3 Dec. 45

as United States Exhibit Number 25, which I read to the Tribunal in my introductory statement a week ago today.

"The question for Germany," the Führer had informed his military commanders at that meeting, "is where the greatest possible conquest can be made at the lowest cost."

At the top of his agenda stood two countries, Austria and Czechoslovakia.

On March 12, 1938 Austria was occupied by the German Army, and on the following day it was annexed to the Reich. The time had come for a redefinition of German intentions regarding Czechoslovakia. A little more than a month later two of the conspirators, Hitler and Keitel, met to discuss plans for the envelopment and conquest of the Czechoslovak State.

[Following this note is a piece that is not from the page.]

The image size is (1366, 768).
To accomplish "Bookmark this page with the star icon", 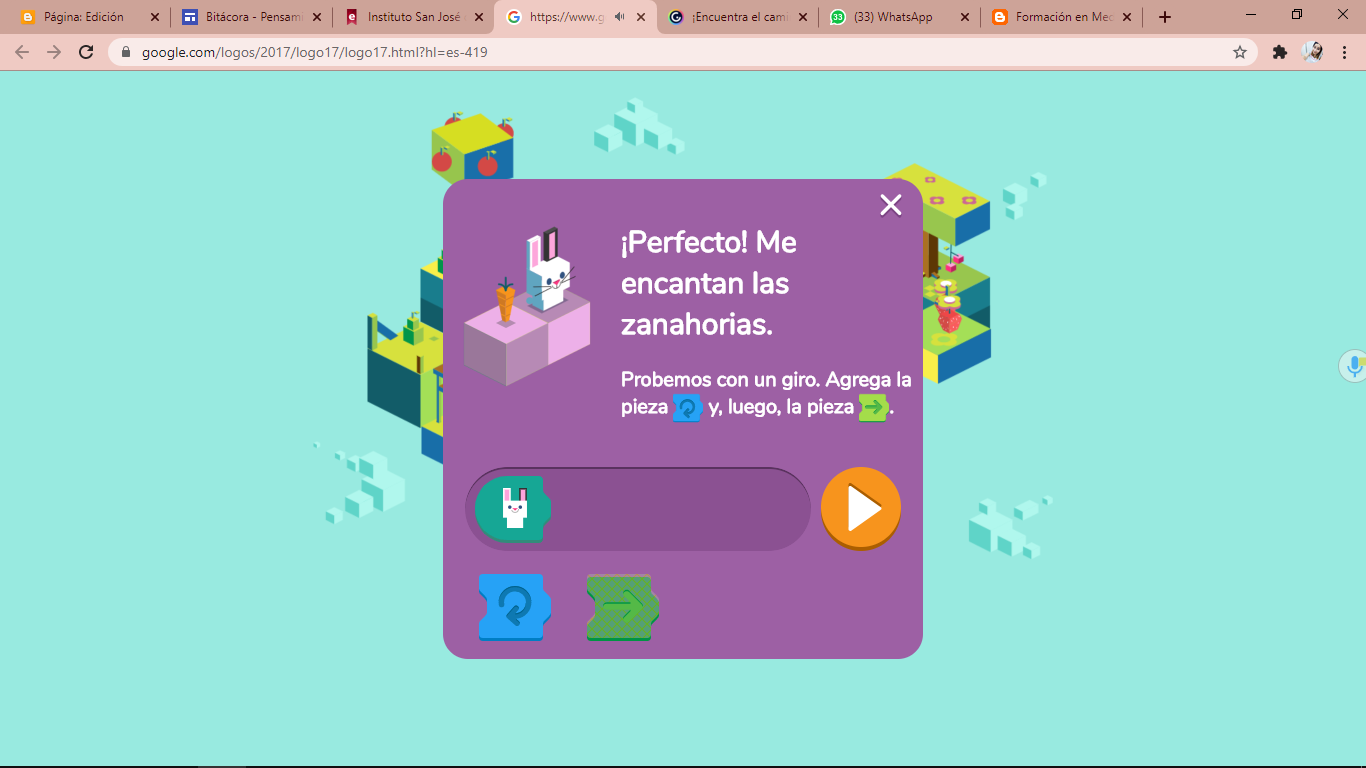I will tap(1240, 52).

Among the selected handful of documents which I read to the Tribunal in my introduction a week ago to establish the corpus of the crime of aggressive war was the account of this meeting on 21 April 1938. This account is Item 2 in our Document Number 388-PS, as United States Exhibit Number 26.

The Tribunal will recall that Hitler and Keitel discussed the pretext which Germany might develop to serve as an excuse for a sudden and overwhelming attack. They considered the provocation of a period of diplomatic squabbling which, growing more serious, would lead to an excuse for war. In the alternative—and this alternative they found to be preferable—they planned to unleash a lightning attack as the result of an incident of their own creation.

Consideration, as we alleged in the Indictment and as the document proved, was given to the assassination of the German Minister at Prague to create the requisite incident.

The necessity of propaganda to guide the conduct of Germans in Czechoslovakia and to intimidate the Czechs was recognized. Problems of transport and tactics were discussed, with a view to overcoming all Czechoslovak resistance within 4 days, thus presenting the world with a fait accompli and forestalling outside interventions.

Thus, in mid-April 1938, the designs of the Nazi conspirators to conquer Czechoslovakia had already reached the stage of practical planning.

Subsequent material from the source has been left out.